[Excerpts from a dataset]
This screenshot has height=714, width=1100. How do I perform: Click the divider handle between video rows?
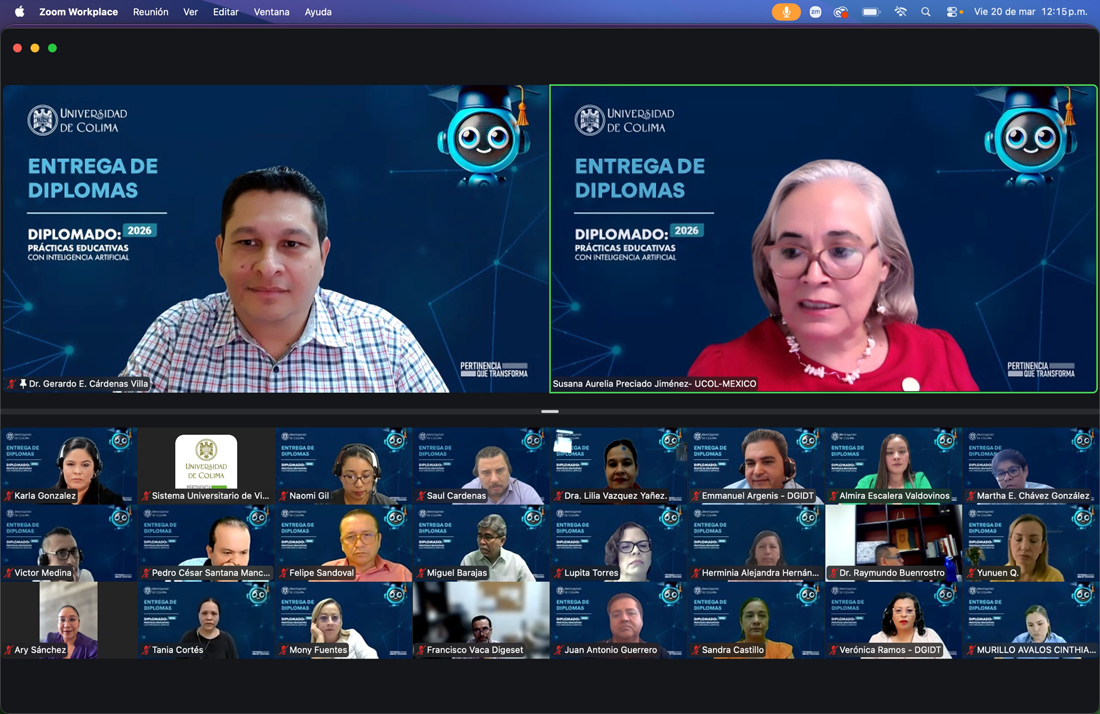pyautogui.click(x=550, y=411)
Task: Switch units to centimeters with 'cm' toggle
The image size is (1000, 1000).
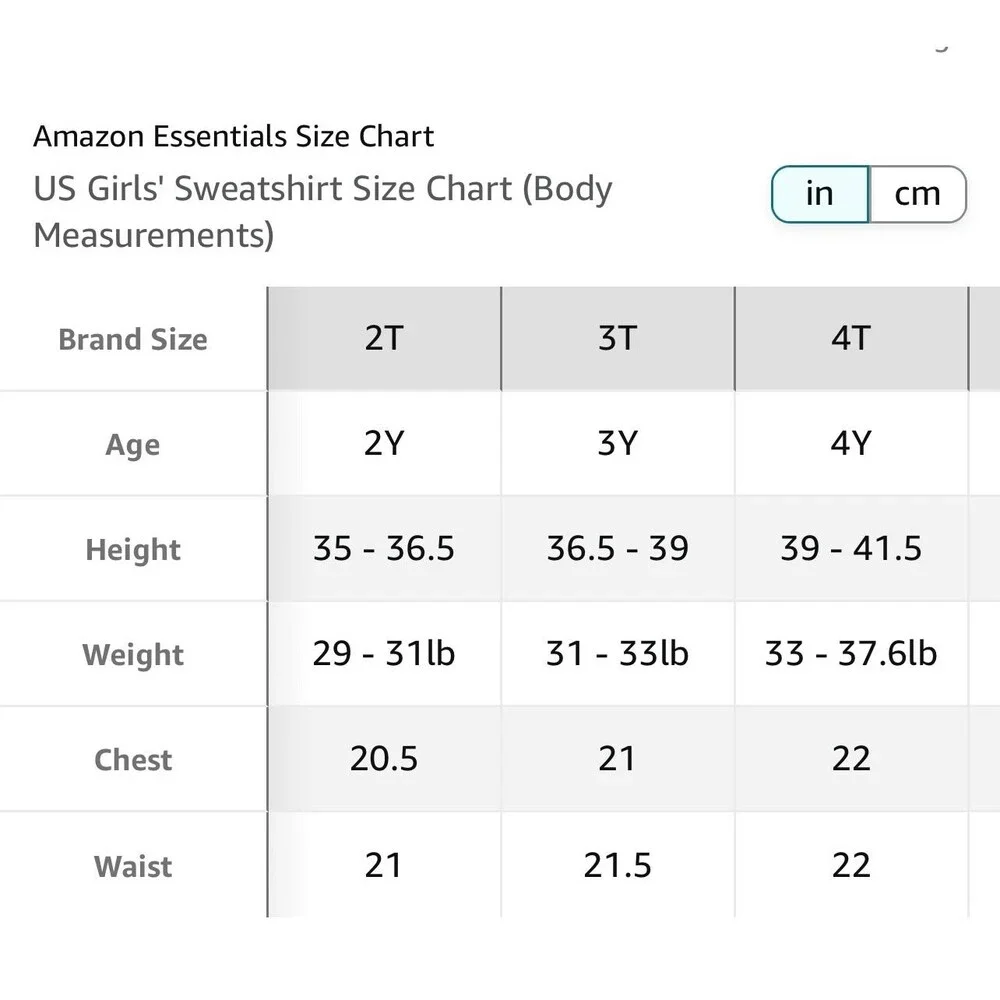Action: tap(918, 194)
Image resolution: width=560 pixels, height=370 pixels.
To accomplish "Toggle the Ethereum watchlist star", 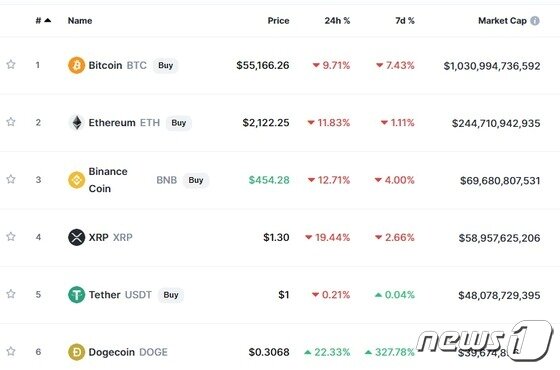I will coord(11,122).
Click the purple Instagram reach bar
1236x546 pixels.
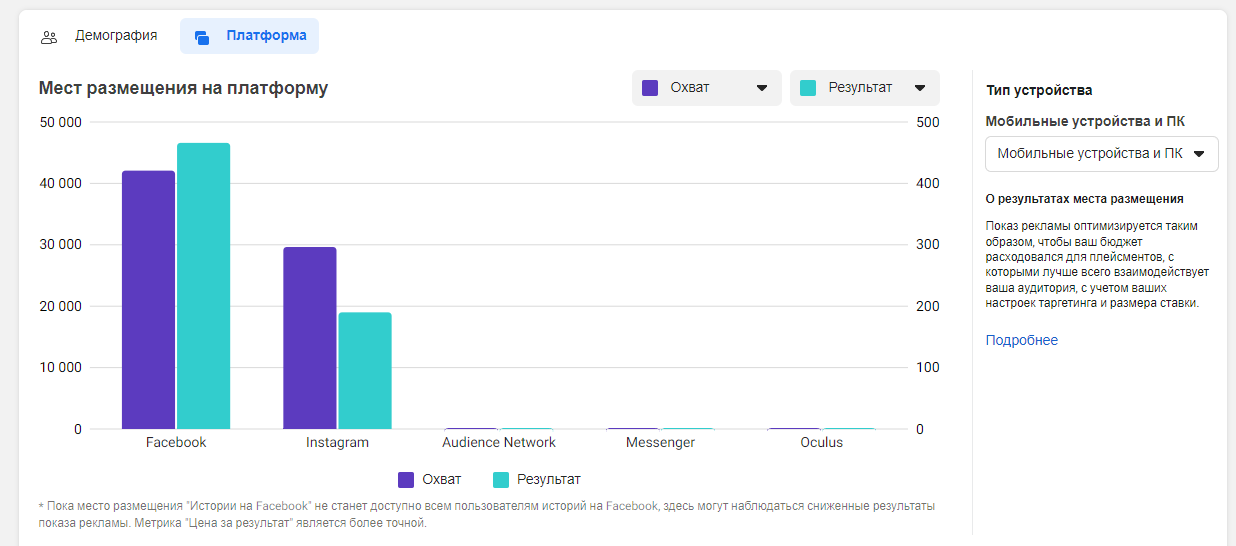point(309,338)
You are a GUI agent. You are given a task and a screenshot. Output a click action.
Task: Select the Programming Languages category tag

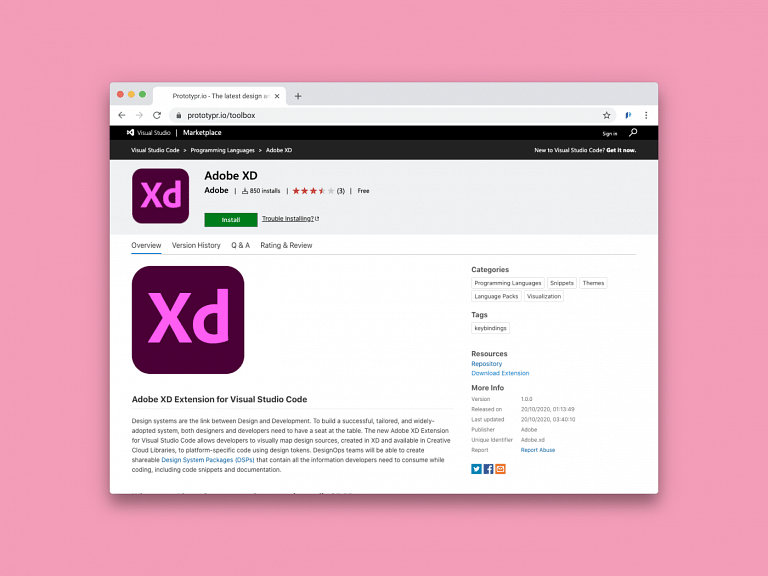(508, 283)
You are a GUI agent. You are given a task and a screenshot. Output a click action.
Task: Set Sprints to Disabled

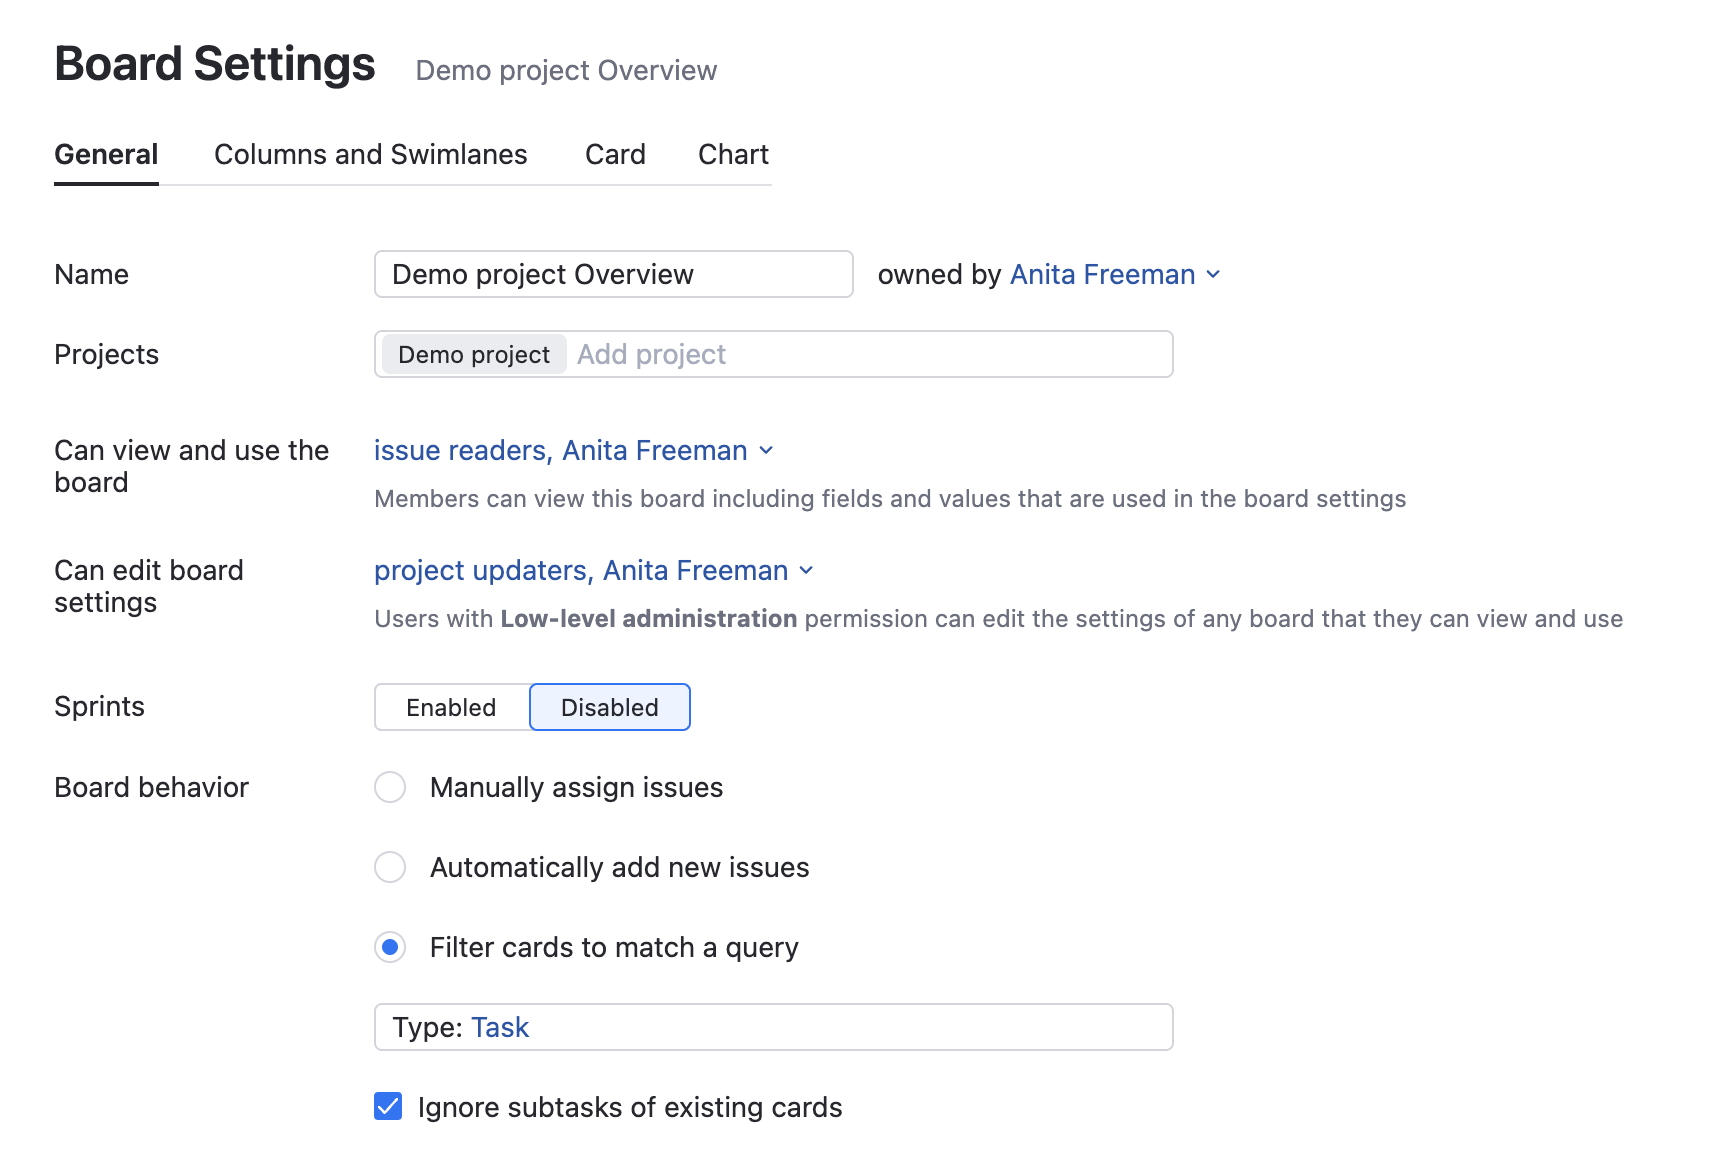click(x=609, y=708)
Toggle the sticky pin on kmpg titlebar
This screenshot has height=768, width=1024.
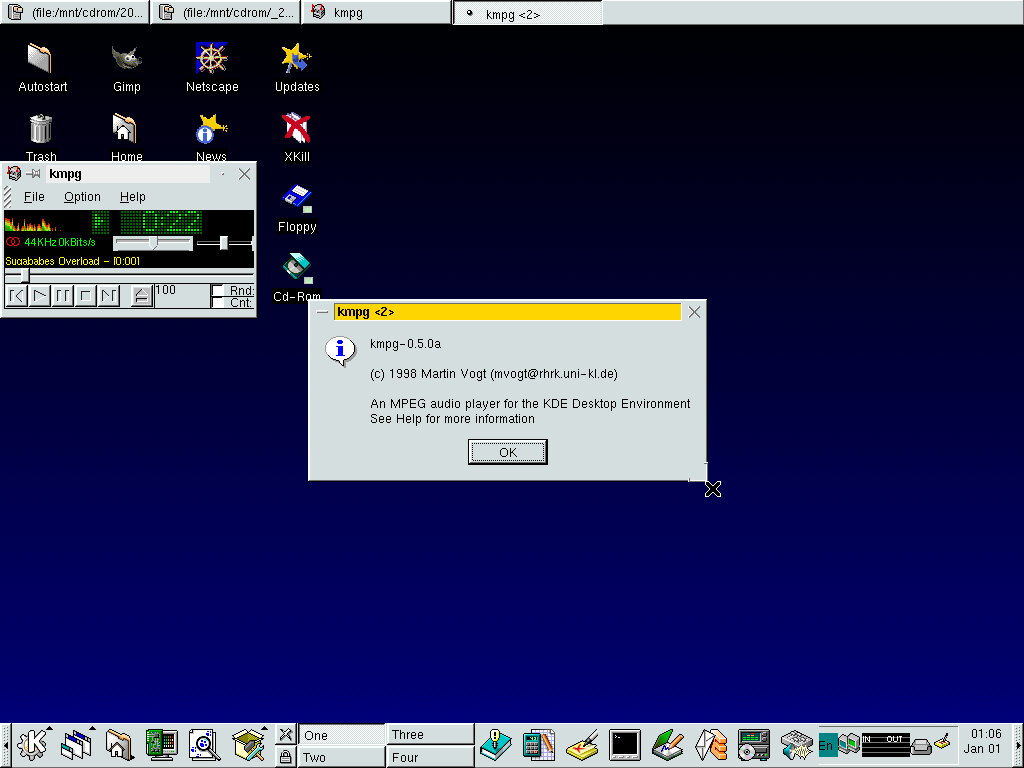tap(33, 174)
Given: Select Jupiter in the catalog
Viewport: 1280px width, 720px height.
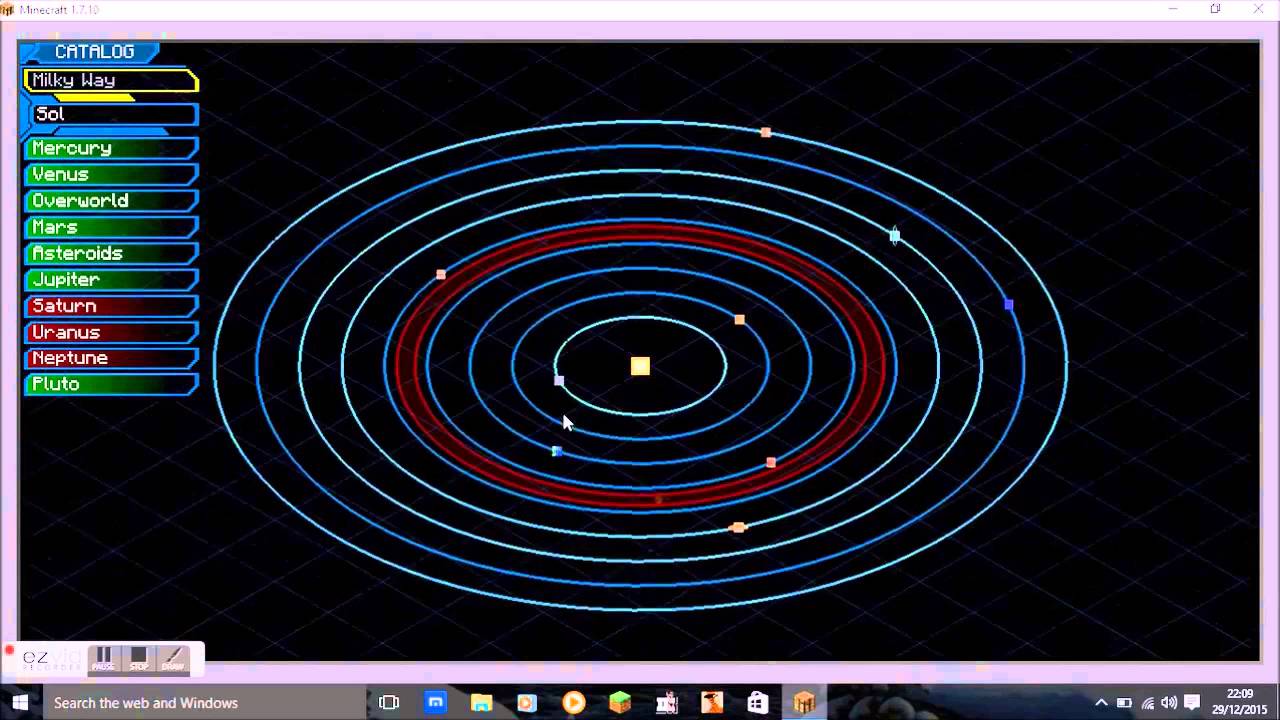Looking at the screenshot, I should [110, 280].
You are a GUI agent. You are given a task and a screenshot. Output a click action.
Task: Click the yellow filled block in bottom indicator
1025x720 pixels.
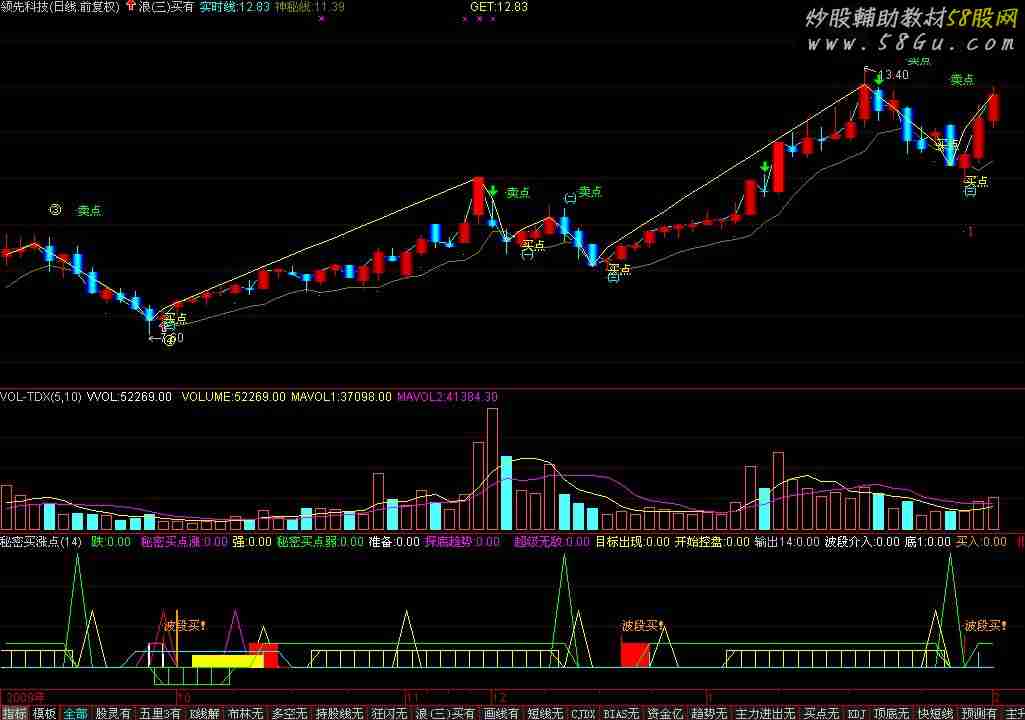pyautogui.click(x=220, y=661)
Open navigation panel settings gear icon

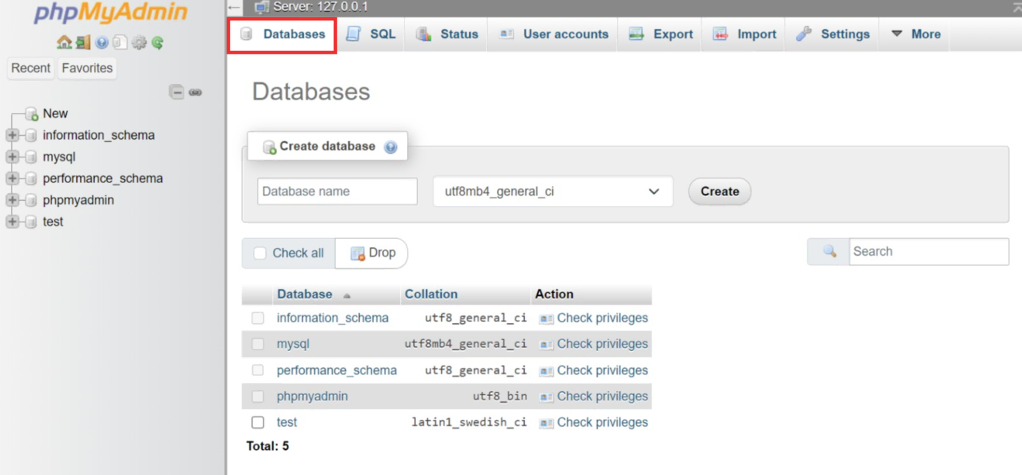pos(139,43)
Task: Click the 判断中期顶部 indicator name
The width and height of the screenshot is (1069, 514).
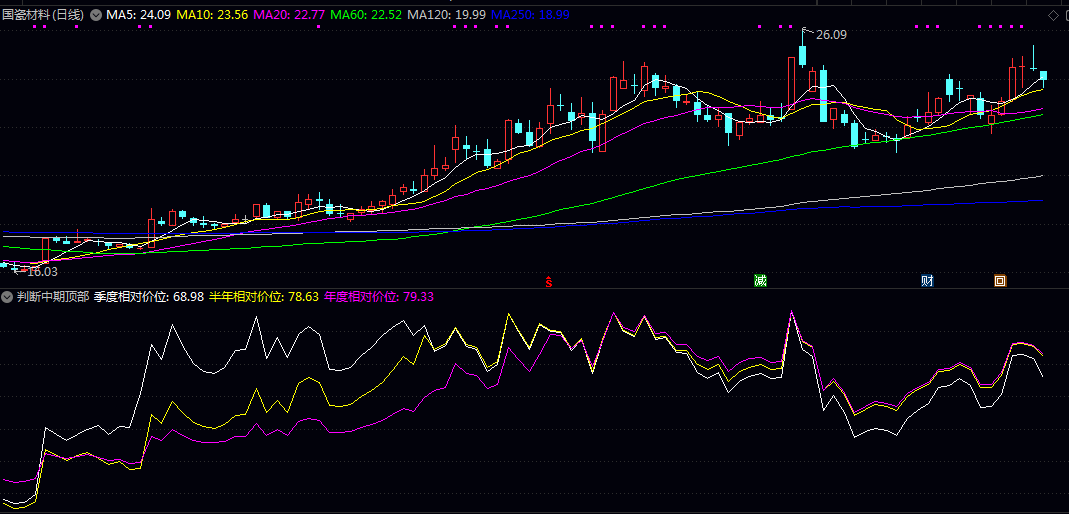Action: 52,297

(Aim of the task)
Could you transcribe exactly the lines from the line containing "The width and" through the final line of the records, both included, and nothing beyond them? The pictures should be left out.

(Result of this exercise)
The width and height of the screenshot is (1069, 514).
Action: 52,297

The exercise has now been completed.